━━ Supplied entries ━━

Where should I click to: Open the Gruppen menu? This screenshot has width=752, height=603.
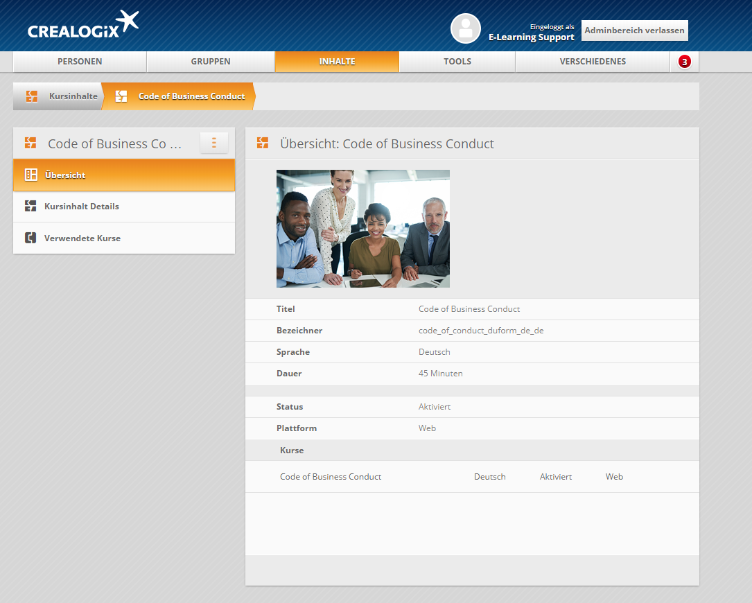click(x=211, y=62)
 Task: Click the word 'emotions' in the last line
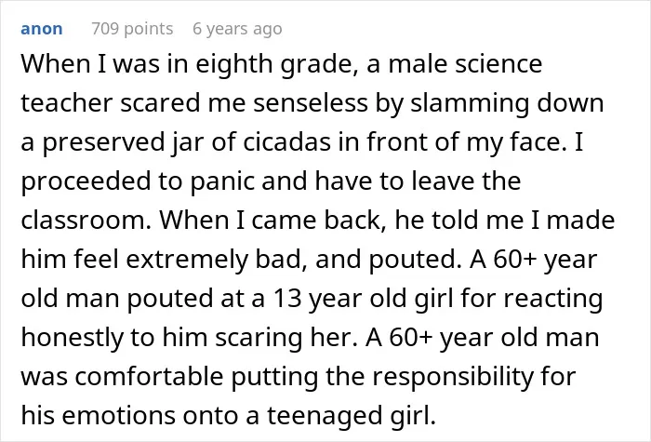[116, 416]
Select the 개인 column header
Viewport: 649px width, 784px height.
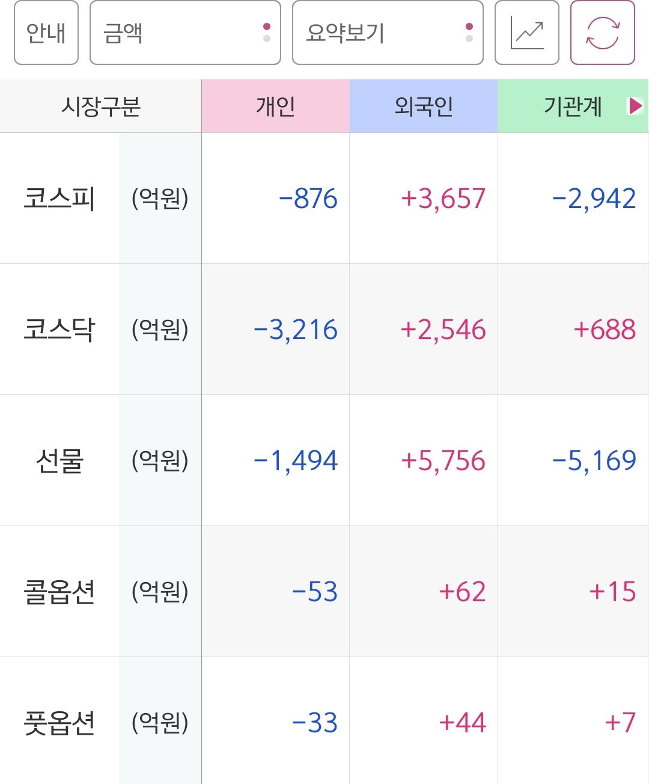pos(275,106)
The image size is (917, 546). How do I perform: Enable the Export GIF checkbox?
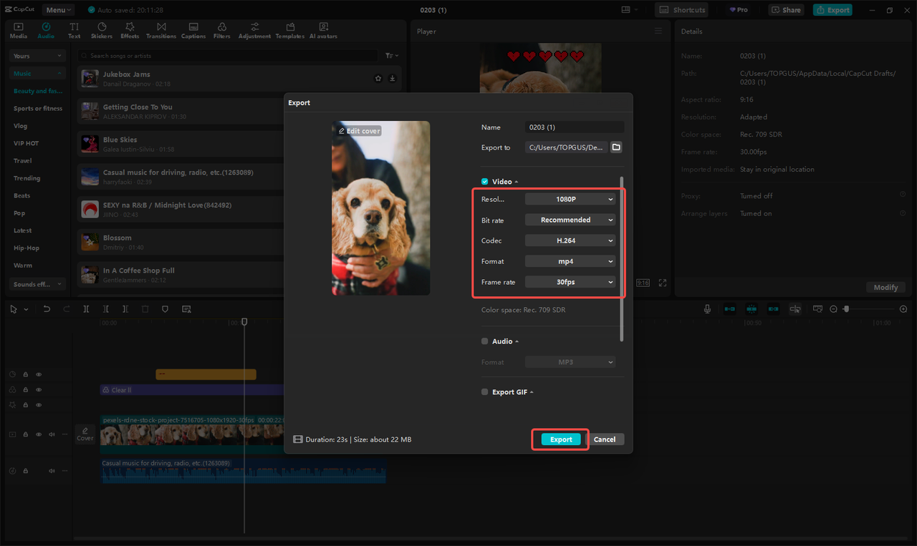484,392
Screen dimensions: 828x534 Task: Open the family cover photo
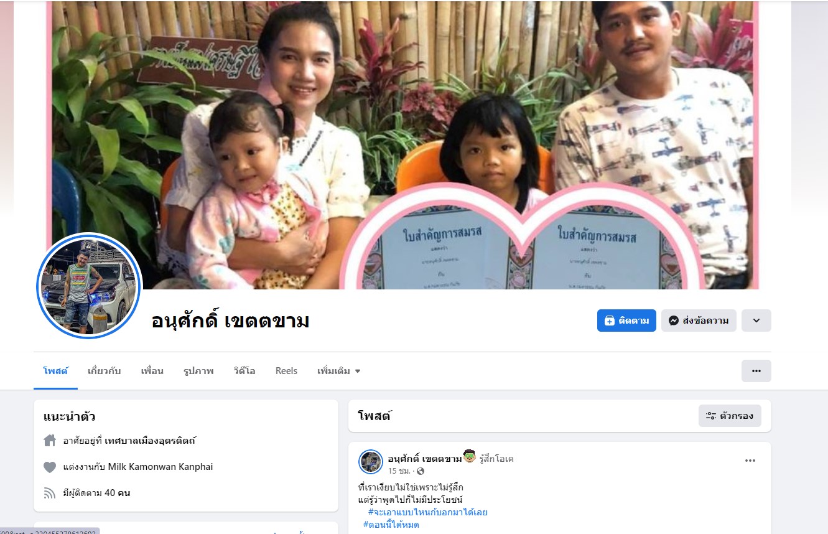click(403, 144)
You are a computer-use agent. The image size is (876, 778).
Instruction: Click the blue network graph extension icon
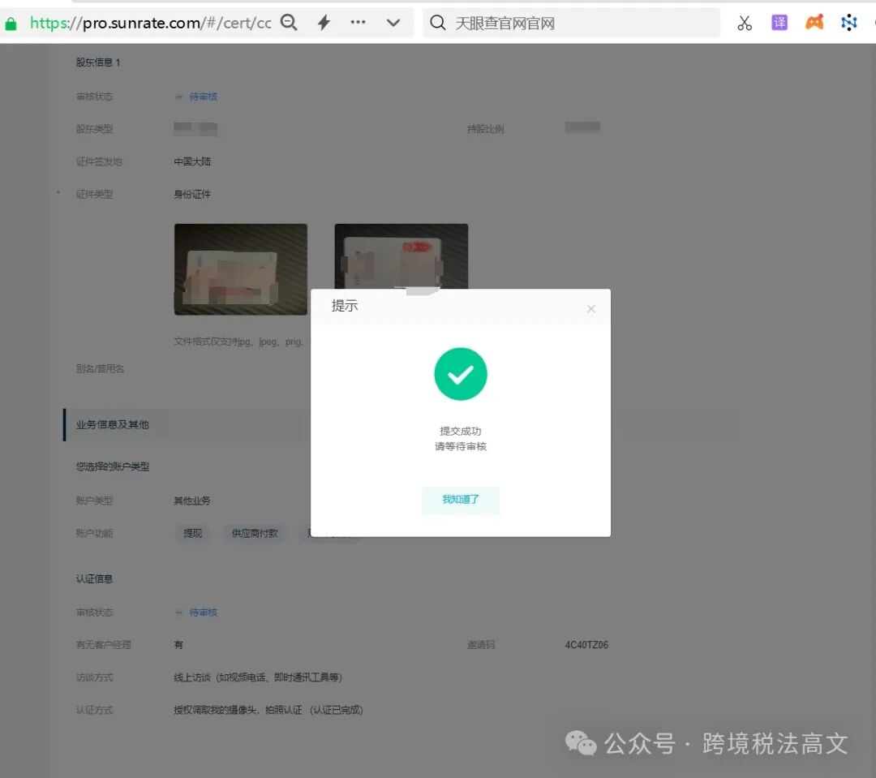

━━━

▸ Work instruction
A verbatim reproduction of each entry is expected, with every picture omitted.

▸ Answer section
Where should I click to: Open the Gruppen menu? This screenshot has width=752, height=603.
click(x=211, y=62)
 Task: Click the word 'emotions' in the last line
[116, 416]
Select the 개인 column header
Viewport: 649px width, 784px height.
pos(275,106)
The image size is (917, 546). How do I perform: Enable the Export GIF checkbox?
484,392
Screen dimensions: 828x534 Task: Open the family cover photo
click(403, 144)
You are a computer-use agent. The image size is (876, 778).
Instruction: Click the blue network graph extension icon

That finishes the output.